Ma nemmeno PPP aveva immaginato che nel cuore della Maremma potesse oggi aver luogo un’operazione linguistica come quella compiuta da Moira Ricci, che dà finalmente la parola all’“immenso” mondo contadino: anche lei con una dichiarazione di afasia, e con l’affermazione di un nuovo linguaggio possibile, individuato con un’intuizione che sarebbe piaciuta a Suart Hall e a Gramsci, ma probabilmente anche al Belli, il poeta della plebe di Roma.

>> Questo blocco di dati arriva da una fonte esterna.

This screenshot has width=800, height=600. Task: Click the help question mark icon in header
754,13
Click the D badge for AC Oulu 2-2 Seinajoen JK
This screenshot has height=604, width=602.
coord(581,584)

Le vie della terra, mezzo secolo dopo La Rabbia, appaiono ostruite dai detriti di uno sviluppo ottuso, che legittima di continuo se stesso per mezzo di un perpetuo racconto fuorviante. Ma se la quintessenza di un luogo è tradita dalla menzogna della sua immagine pubblica, come è il caso della Maremma inventata a uso del turismo, allora anche rendere di nuovo attuale un’antica leggenda popolare può avere il valore di una rettifica storica, che ribalta il racconto e dà all’epilogo un’altra morale: “la magia esiste” direbbe Stephen King, che in Maremma si sentirebbe a casa come Maine.
Proprio in questa terra, la cui vicenda ha le proporzioni epiche di un film di Sergio Leone, sembra davvero possibile riscrivere il finale e cominciare a tramandare una narrazione diversa: al termine della quale il poeta non viene ucciso, i ribelli non perdono, e il cielo spalanca le braccia a tutti noi della galassia.